Poster
in
Workshop: Red Teaming GenAI: What Can We Learn from Adversaries?
Infecting LLM Agents via Generalizable Adversarial Attack
Weichen Yu · Kai Hu · Tianyu Pang · Chao Du · Min Lin · Matt Fredrikson
Keywords: [ jailbreak ] [ LLM safety ] [ LLM agents ]
Sun 15 Dec 9 a.m. PST — 5:30 p.m. PST
LLM-powered agents augmented with memory, retrieval, and the ability to call external tools have demonstrated significant potential in augmenting human productivity. However, the fact that these models are vulnerable to adversarial attacks and other forms of "jailbreaking" raises concerns about safety and misuse, particularly when agents are granted autonomy. We initiate the study of these vulnerabilities in multi-agent, multi-round settings, where a collection of LLM-powered agents repeatedly exchange messages to complete a task.

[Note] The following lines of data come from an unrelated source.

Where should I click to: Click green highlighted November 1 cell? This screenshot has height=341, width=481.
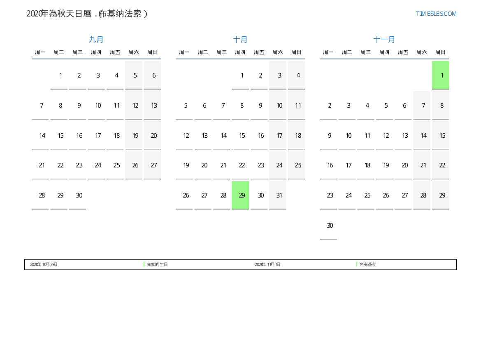pos(440,75)
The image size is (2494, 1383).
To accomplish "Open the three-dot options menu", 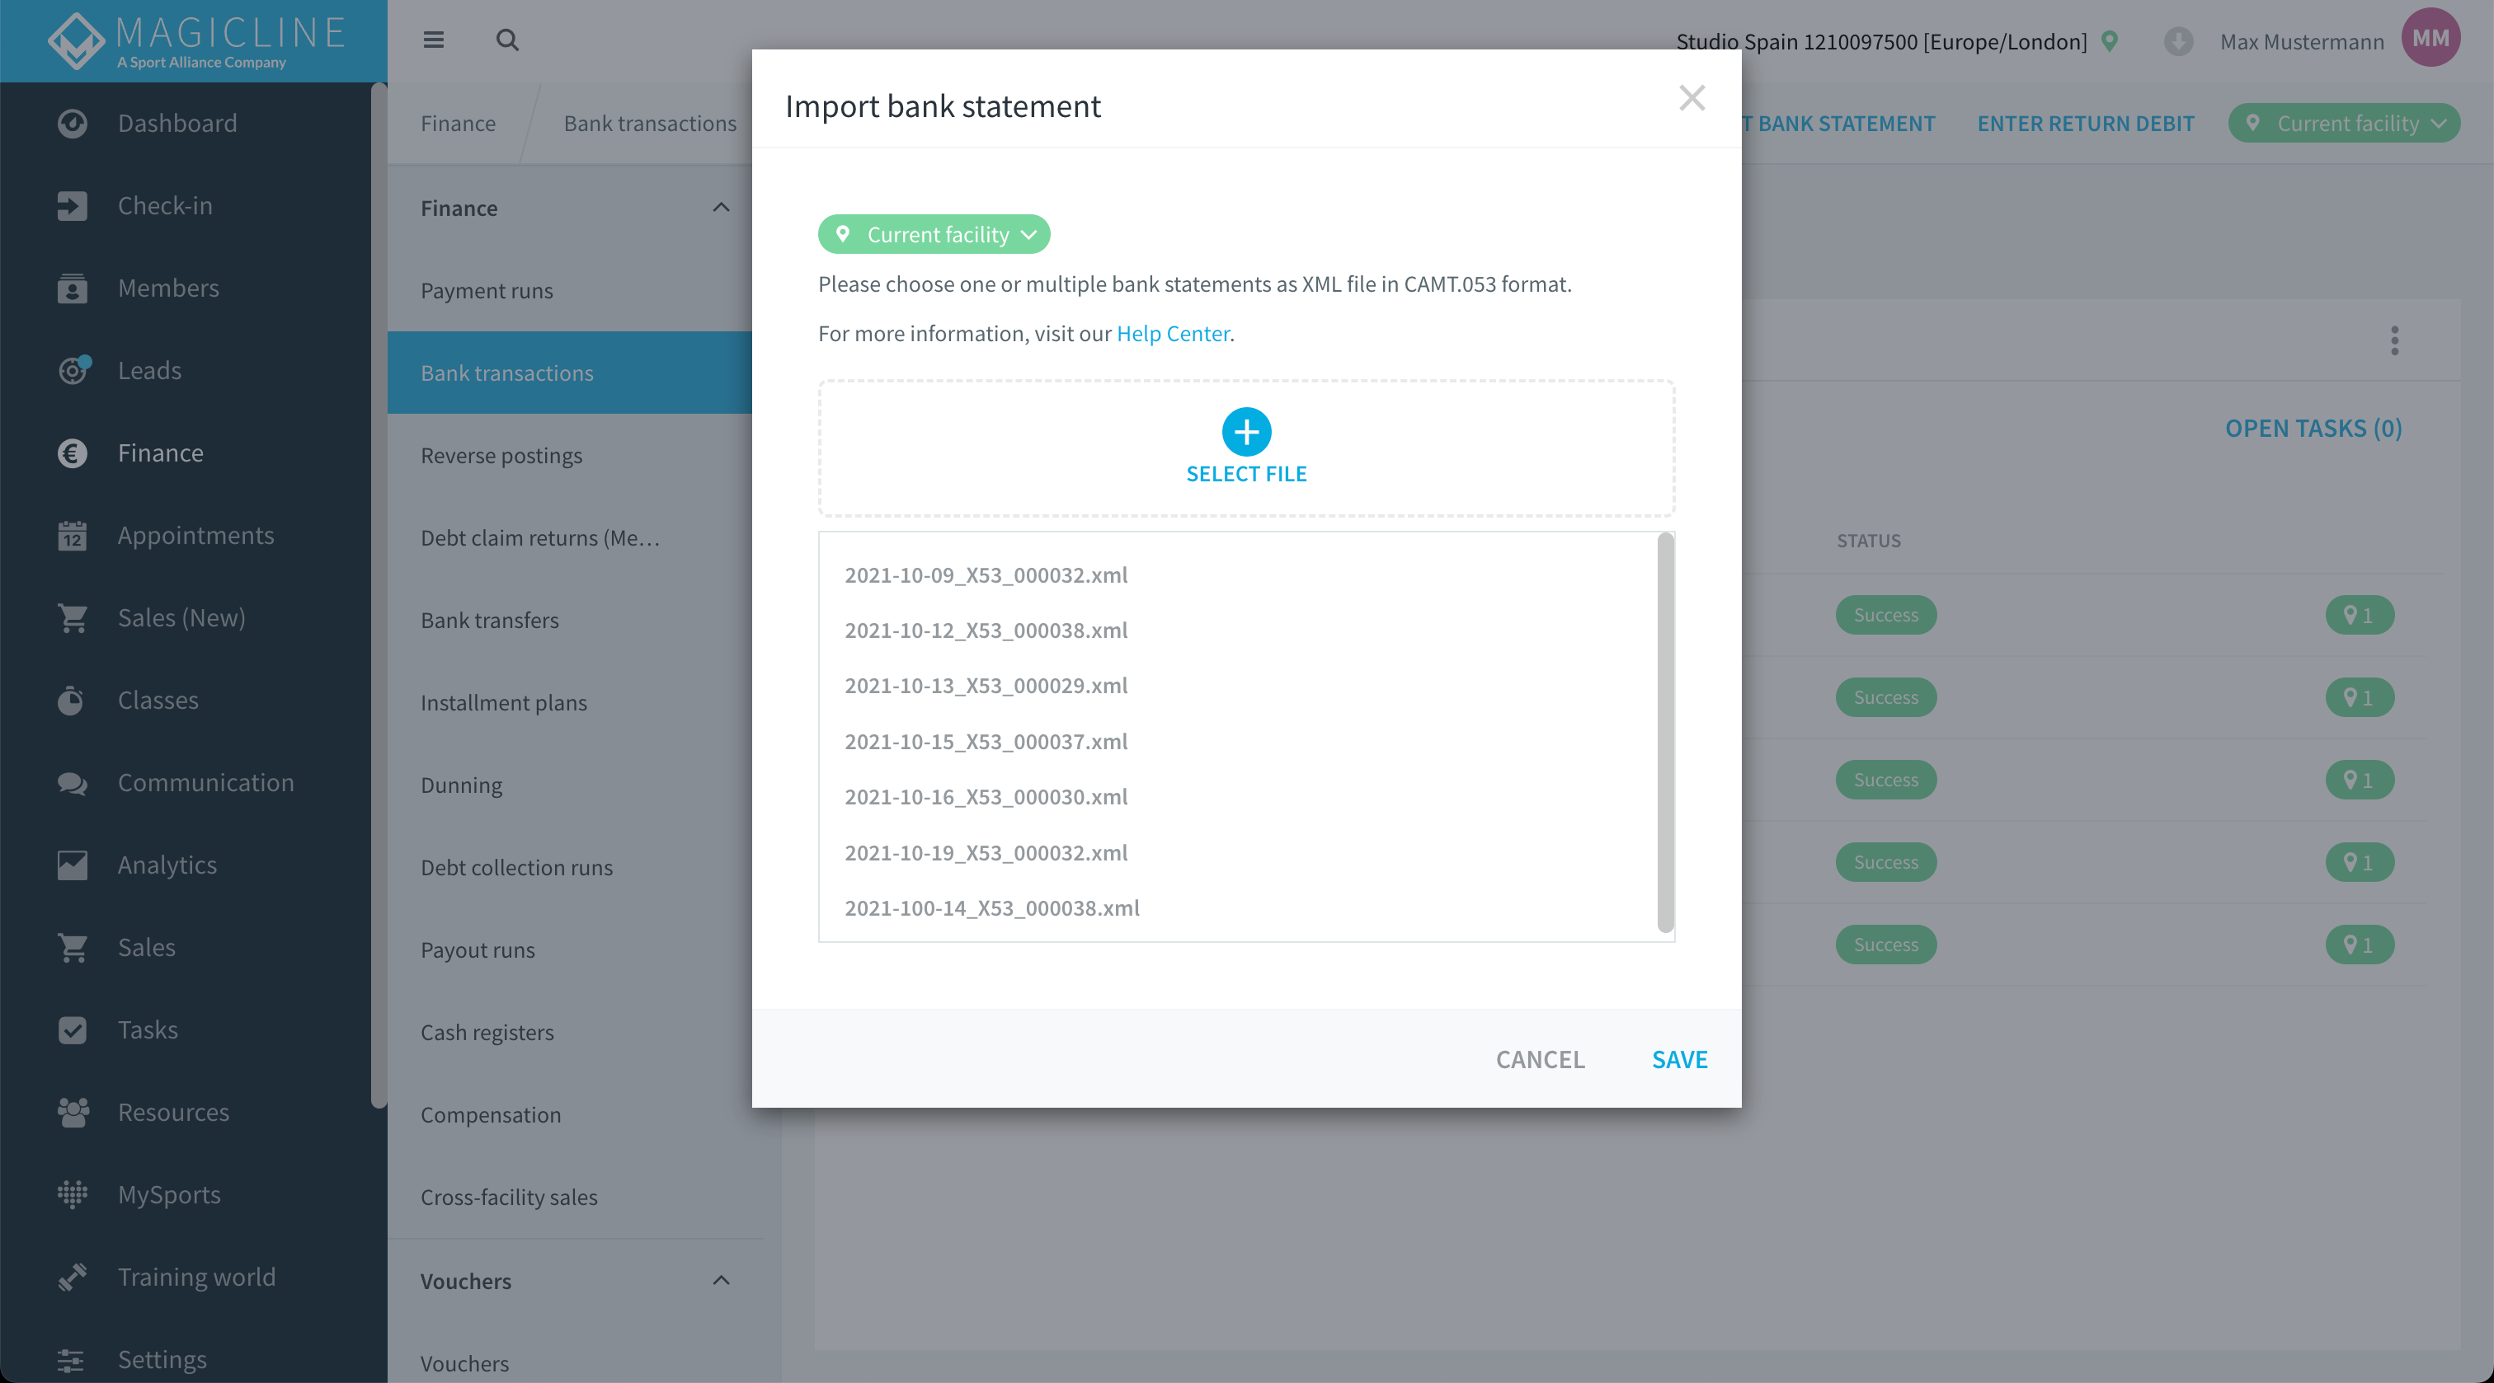I will pyautogui.click(x=2394, y=340).
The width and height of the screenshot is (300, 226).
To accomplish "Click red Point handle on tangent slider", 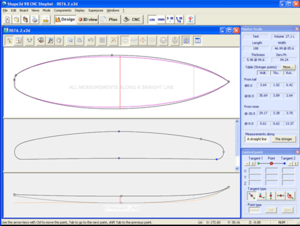I will [271, 164].
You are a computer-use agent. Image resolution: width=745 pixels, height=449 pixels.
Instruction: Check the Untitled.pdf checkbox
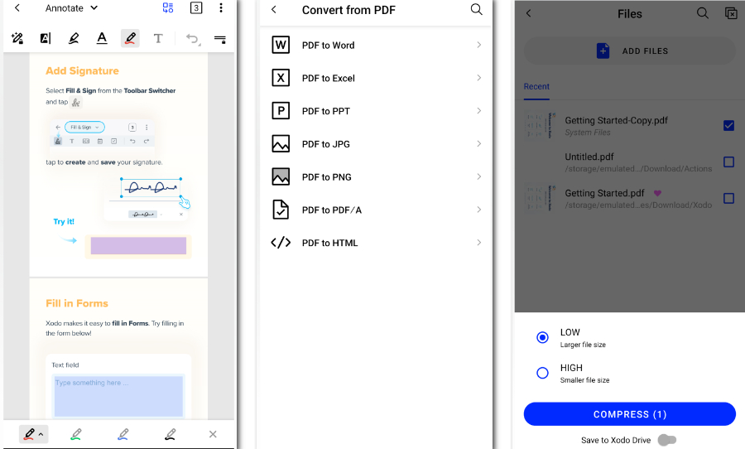[728, 162]
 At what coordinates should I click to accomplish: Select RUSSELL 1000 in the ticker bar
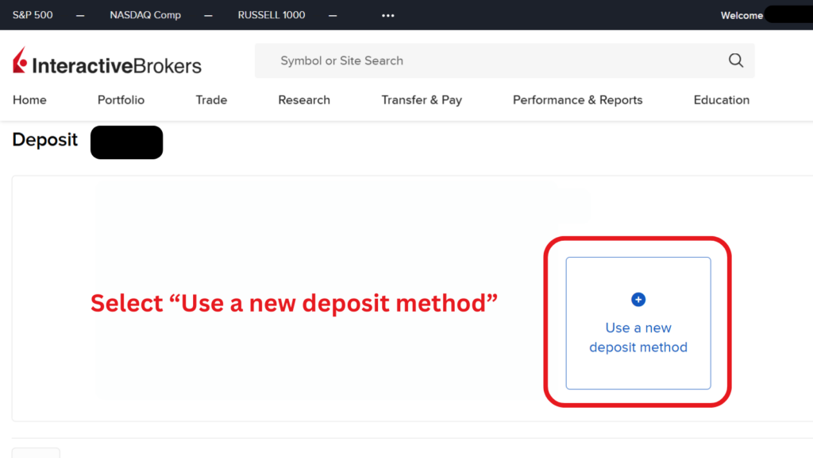click(x=272, y=14)
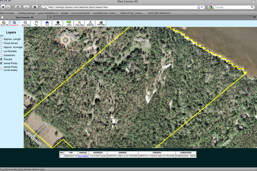257x171 pixels.
Task: Expand the list all tabs dropdown
Action: pyautogui.click(x=255, y=17)
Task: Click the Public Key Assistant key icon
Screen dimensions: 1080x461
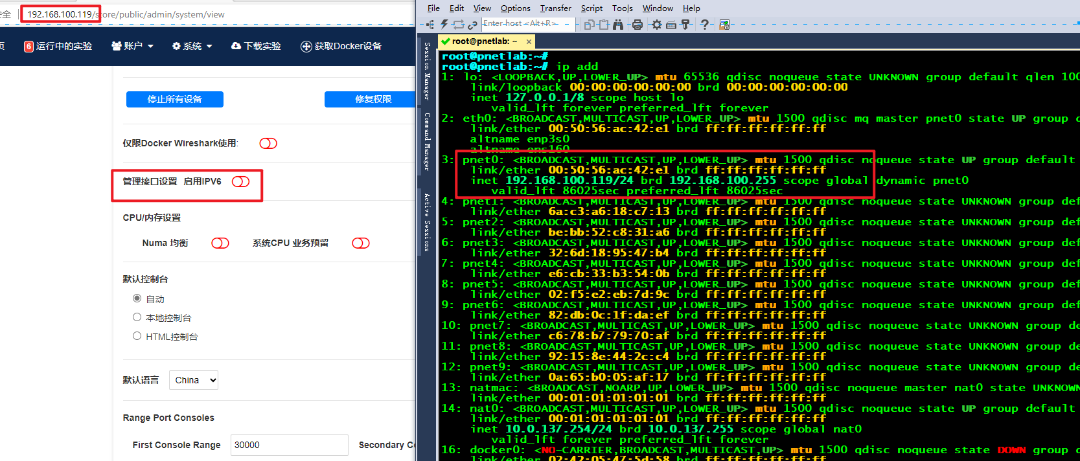Action: click(x=685, y=25)
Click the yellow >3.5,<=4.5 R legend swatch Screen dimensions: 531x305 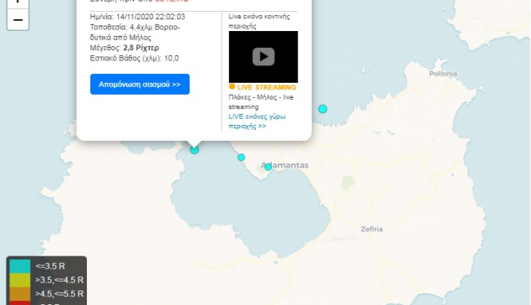[20, 280]
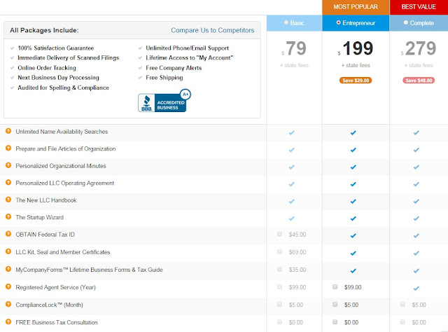Choose the Entrepreneur package radio button

pos(340,22)
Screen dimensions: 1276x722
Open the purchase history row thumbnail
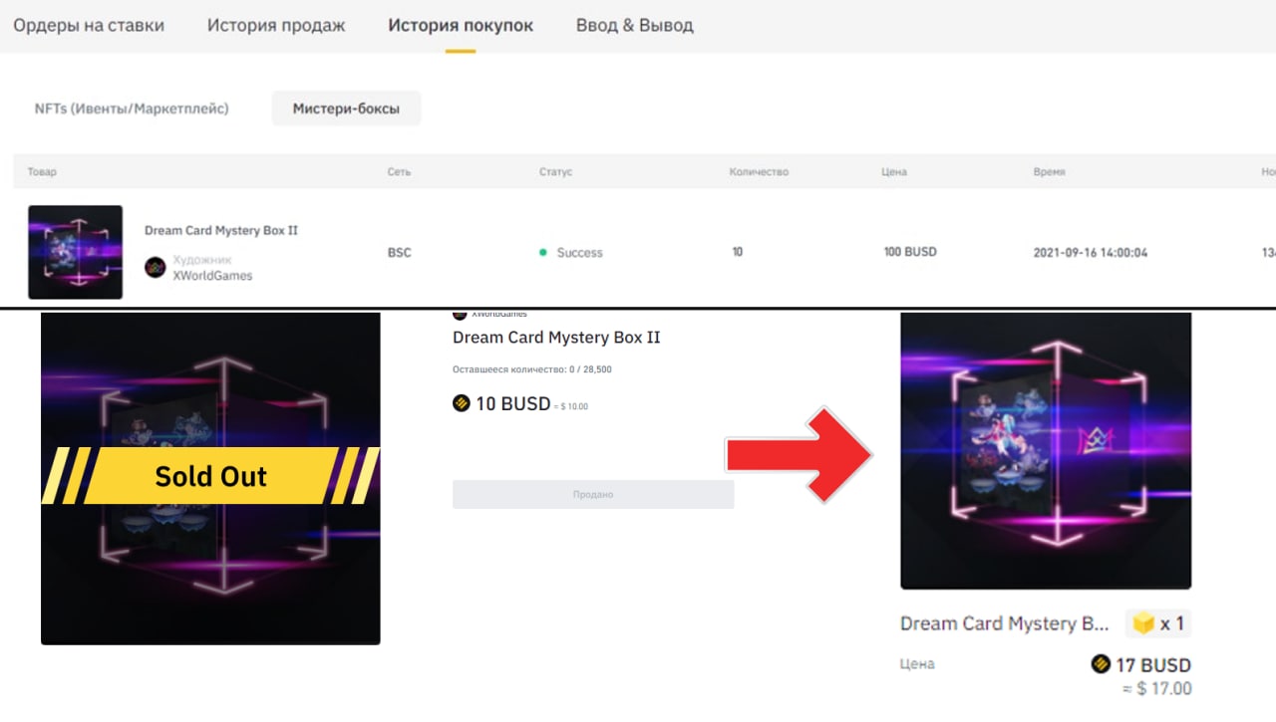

Focusing on the case where a single agent is initially exposed to an adversarial input, we aim to understand when this can lead to the eventual compromise of all agents in the collection via transmission of adversarial strings in subsequent messages. We show that this requires the ability to find an initial self-propagating input that will induce agents to repeat it with high probability relative to the contents of their memory---i.e., one that generalizes well across contexts. We propose a new attack called Generalizable Infectious Gradient Attack (GIGA), and show that it is successful across varied experimental settings that aim to 1) propagate an attack suffix across large collections of models, and 2) bypass a prompt-rewriting defense for adversarial examples, whereas existing attack methods often struggle to identify such inputs.